**Document segment:**
Ostara, the Spring Equinox, is always especially beautiful here in Sonoma County, California.  This year seems especially nice.  Winter’s rains have been lighter than we would like, but they have been gentle and well timed.  My farmer friends with whom I’ve spoken are feeling good.   Warming temperatures and longer days have brought forth the first abundant flowers, especially the wild mustard that makes it seem as if our craggy valley oaks and vineyards have their feet awash in bright yellow paint.  The threats from frost are virtually over. 

Our season and Ostara’s symbolism are in perfect harmony.


Wiccan Sabbats celebrate our Wheel of the Year, and the Wheel of the Year, like the phases of the moon, symbolize to us the stages of life, from birth to death to rebirth.  Four Sabbats are “Greater Sabbats” originally linked with Celtic agricultural cycles: Brigit, Beltane, Lammas, and Samhain.  The other four “cross quarter” Sabbats are correlated with the cycles of the solar year, the solstices and equinoxes.  On the 21st of this month, Witches and many other Pagans will celebrate Ostara, the Spring Equinox.

**Stored records:**
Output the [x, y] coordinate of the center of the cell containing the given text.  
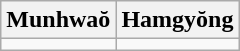
Hamgyŏng [178, 20]
Munhwaŏ [58, 20]
For the text-containing cell, return its midpoint in (x, y) coordinate format. 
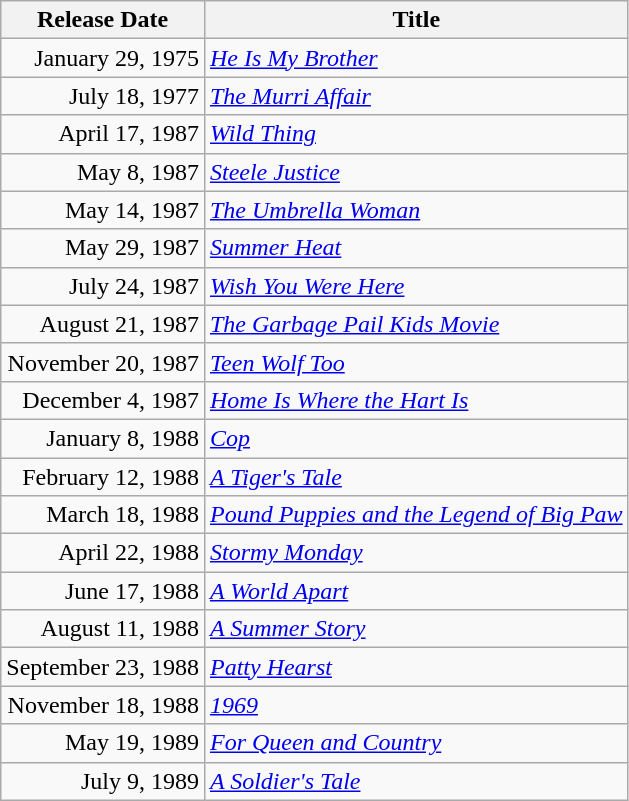
Stormy Monday (416, 553)
Title (416, 20)
A Summer Story (416, 629)
Steele Justice (416, 172)
June 17, 1988 (103, 591)
January 29, 1975 (103, 58)
Teen Wolf Too (416, 362)
January 8, 1988 (103, 438)
May 19, 1989 (103, 743)
March 18, 1988 (103, 515)
July 18, 1977 (103, 96)
February 12, 1988 (103, 477)
July 9, 1989 (103, 781)
May 8, 1987 (103, 172)
November 18, 1988 (103, 705)
July 24, 1987 (103, 286)
The Garbage Pail Kids Movie (416, 324)
April 22, 1988 (103, 553)
Patty Hearst (416, 667)
A World Apart (416, 591)
April 17, 1987 (103, 134)
The Umbrella Woman (416, 210)
Wish You Were Here (416, 286)
For Queen and Country (416, 743)
Release Date (103, 20)
The Murri Affair (416, 96)
Cop (416, 438)
May 14, 1987 (103, 210)
Summer Heat (416, 248)
A Tiger's Tale (416, 477)
May 29, 1987 (103, 248)
December 4, 1987 (103, 400)
Pound Puppies and the Legend of Big Paw (416, 515)
August 21, 1987 (103, 324)
Home Is Where the Hart Is (416, 400)
He Is My Brother (416, 58)
September 23, 1988 (103, 667)
November 20, 1987 (103, 362)
1969 (416, 705)
A Soldier's Tale (416, 781)
August 11, 1988 (103, 629)
Wild Thing (416, 134)
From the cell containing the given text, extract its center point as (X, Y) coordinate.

**Exercises to complete:**
(a) Which four Sabbats does the text on Ostara name as the "Greater Sabbats"?
(b) From the records, copy word for word the lines starting at the one containing "Hamgyŏng [178, 20]" and ending at the one containing "For the text-containing", with both of those lines included.

**Answer set:**
(a) Brigit, Beltane, Lammas, and Samhain.

(b)
Hamgyŏng [178, 20]
Munhwaŏ [58, 20]
For the text-containing cell, return its midpoint in (x, y) coordinate format. 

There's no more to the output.